The Euclid Netherlands Science Data Centre
Euclid: the mission
Euclid is an ESA mission to map the geometry of the Universe and better understand the mysterious dark matter and dark energy, which make up most of the energy budget of the cosmos. The mission will investigate the distance-redshift relationship and the evolution of cosmic structures by measuring shapes and redshifts of galaxies and clusters of galaxies out to redshifts ~2, or equivalently to a look-back time of 10 billion years. In this way, Euclid will cover the entire period over which dark energy played a significant role in accelerating the expansion of the Universe.
Euclid Science Data Centres
The scientific processing of the data, down to the production of the scientific measurements, is the responsibility of the Science Ground Segment managed by the Euclid Consortium. The processing activity will occur in national Science Data Centres (SDCs, see the figure below).
In addition to the processing of Euclid data the Netherlands Science Data Centre (SDC-NL) facilitates three other Dutch key roles within the Euclid Consortium:
• Development of the Euclid Archive System (EAS) - the key system which supports the processing of all Euclid data and which stores and distributes data files throughout the Science Ground Segment.
• Joint leadership of the organisational unit (OU-EXT) responsible for the enormous amount of ground based data required to be combined with the space-based data to fulfil the Euclid scientific goals.
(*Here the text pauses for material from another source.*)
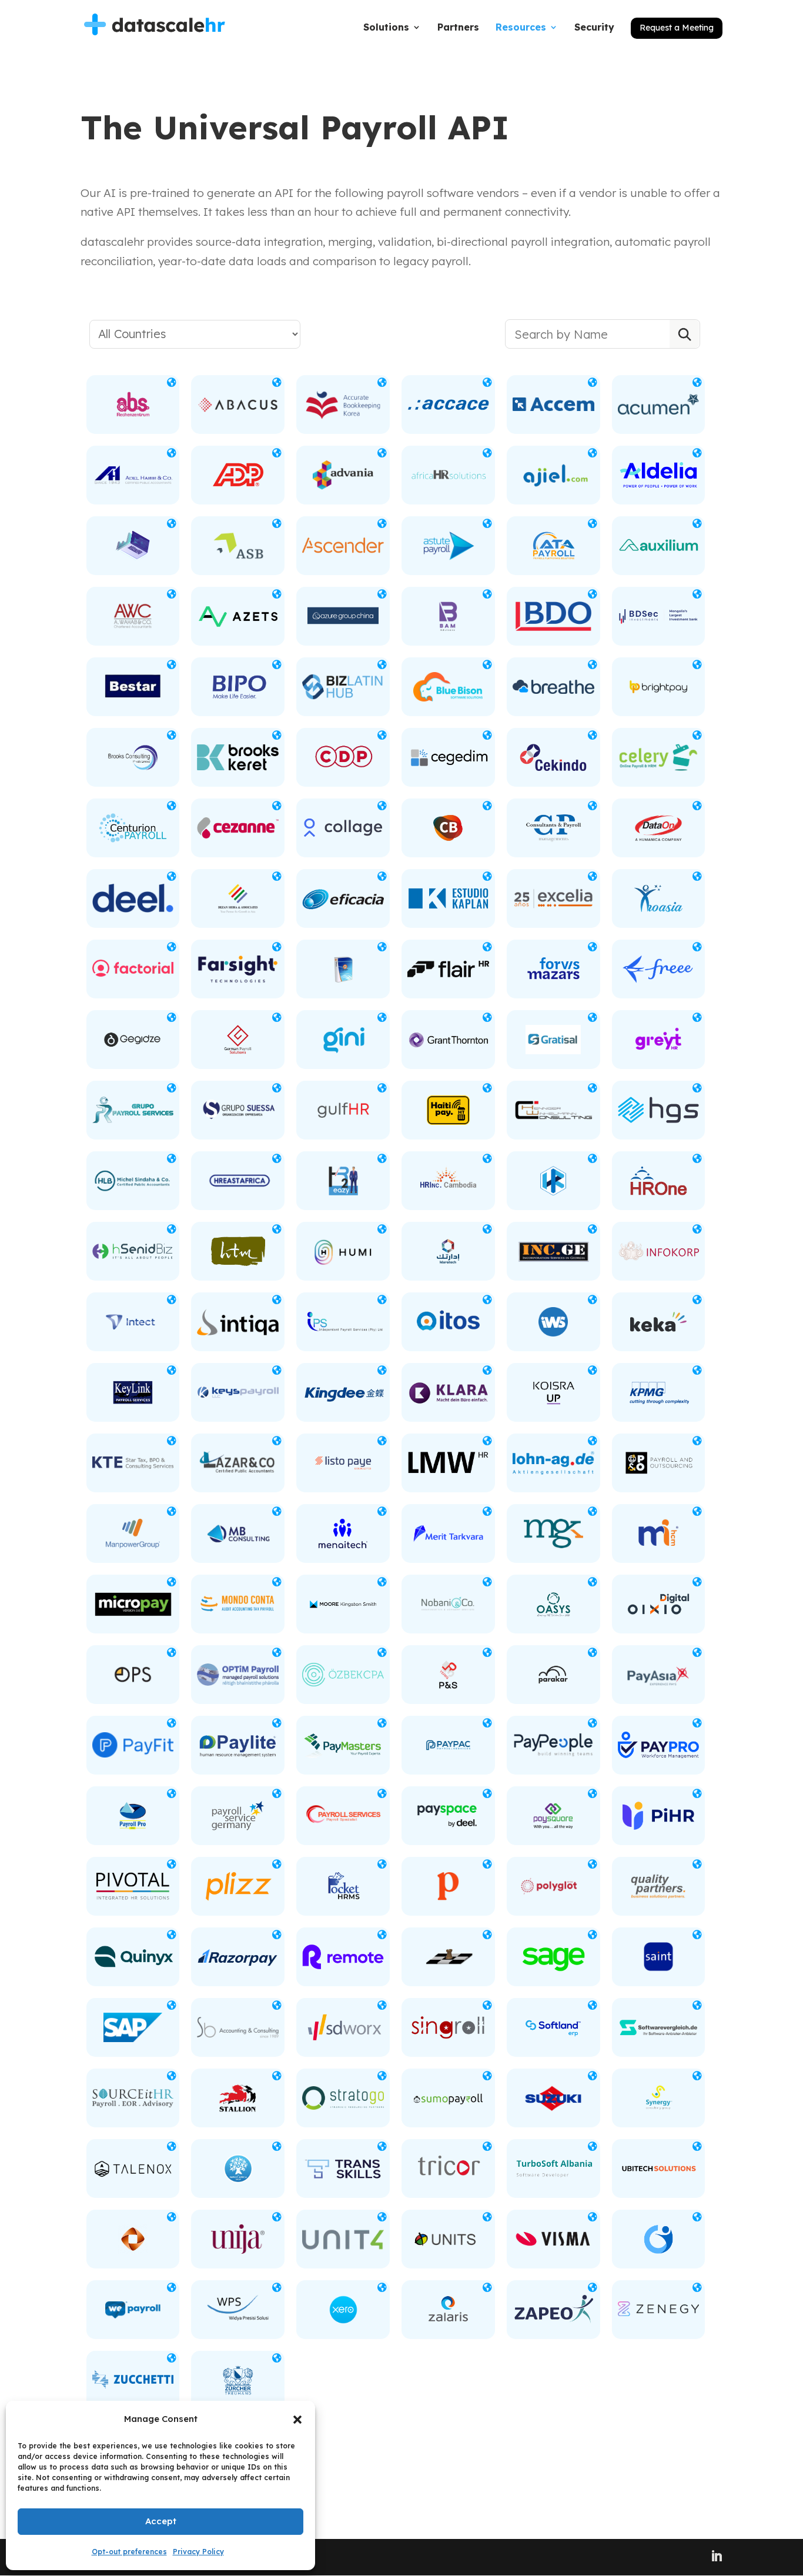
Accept (160, 2521)
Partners (458, 28)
• Deputy lead of the organisational group (OU-NIR) responsible for the development of the Near Infra-red imaging Pipeline.
Euclid Netherlands Science Data Centre: Institutes and Facilities
The Netherlands Euclid Science Data Centre is hosted by two University of Groningen institutes, with the participation of the Leiden Observatory.
The Euclid Netherlands Science Data centre makes use of existing facilities at the University of Groningen’s Centre for Information Technology (CIT). This is significantly more cost effective than supporting dedicated systems. At the start of 2023, it had the following resources:
3 PByte of storage in the CIT Data Handling System for bulk file storage.
80TByte of SSD storage and twoORACLE database servers in the CIT Database Infrastructure to store Euclid metadata.
8 servers in the Data Handling System to support the Euclid Archive System services.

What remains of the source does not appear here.